__TASK ITEM__:
Please output all of the entries exactly and omit any images they hold.

(Stored items)
--------------------
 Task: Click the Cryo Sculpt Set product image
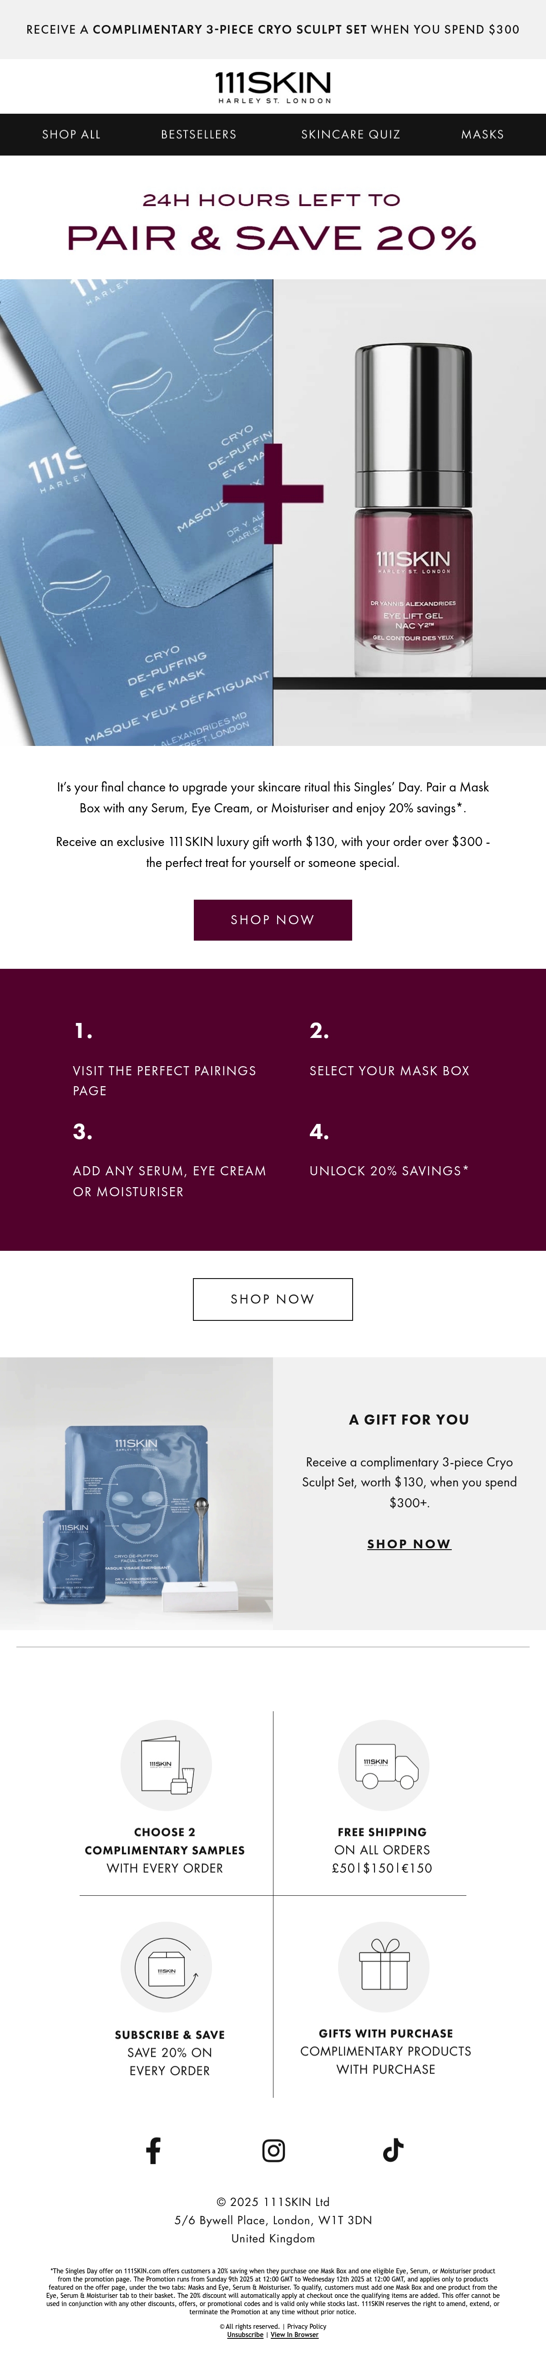click(x=136, y=1494)
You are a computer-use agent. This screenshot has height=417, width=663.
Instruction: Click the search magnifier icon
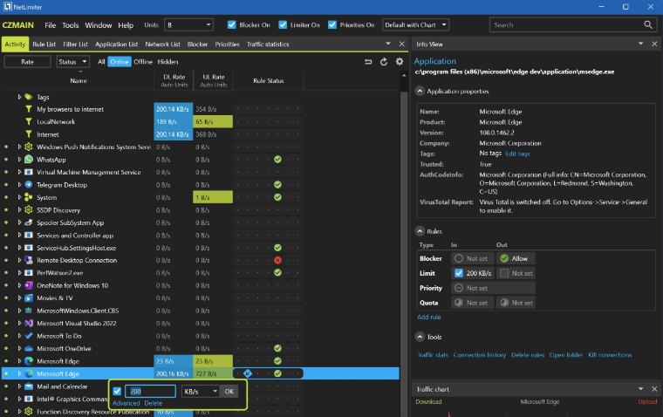point(647,25)
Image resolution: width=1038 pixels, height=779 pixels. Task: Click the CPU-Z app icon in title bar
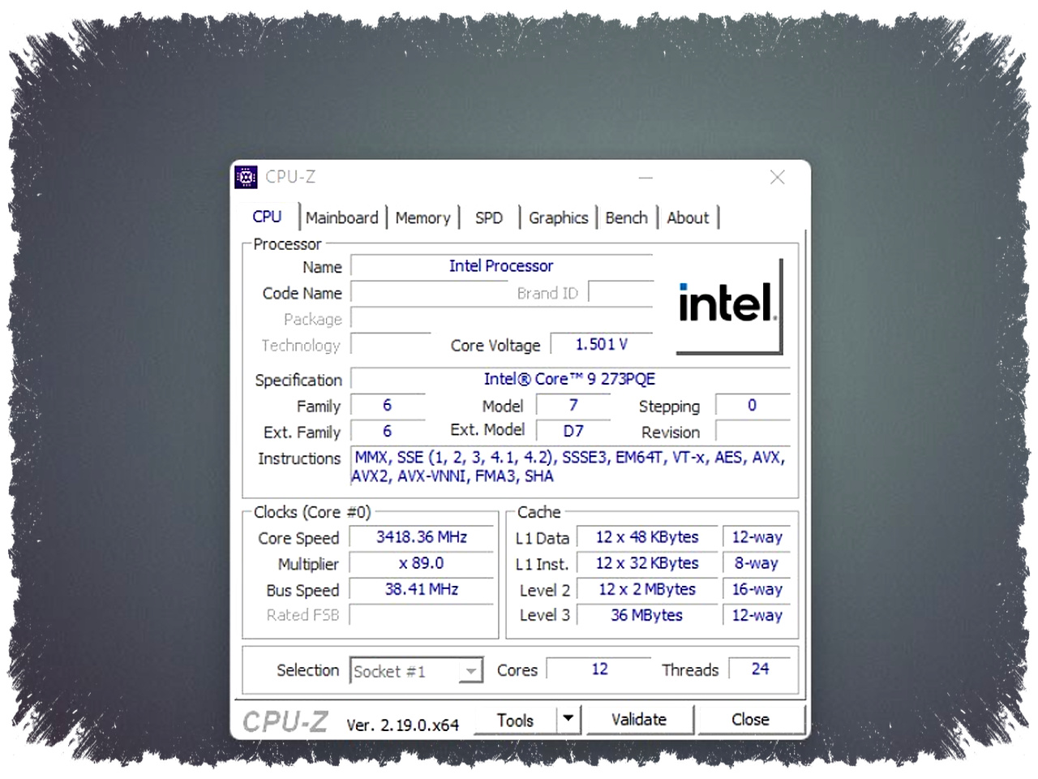[x=246, y=177]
--------------------
__RESULT OF THE EXERCISE__:
 Task: Click the Cryo Sculpt Set product image
click(x=136, y=1494)
You are a computer-use agent. This screenshot has height=417, width=663.
Instruction: Click the search magnifier icon
point(647,25)
Image resolution: width=1038 pixels, height=779 pixels. Task: Click the CPU-Z app icon in title bar
[x=246, y=177]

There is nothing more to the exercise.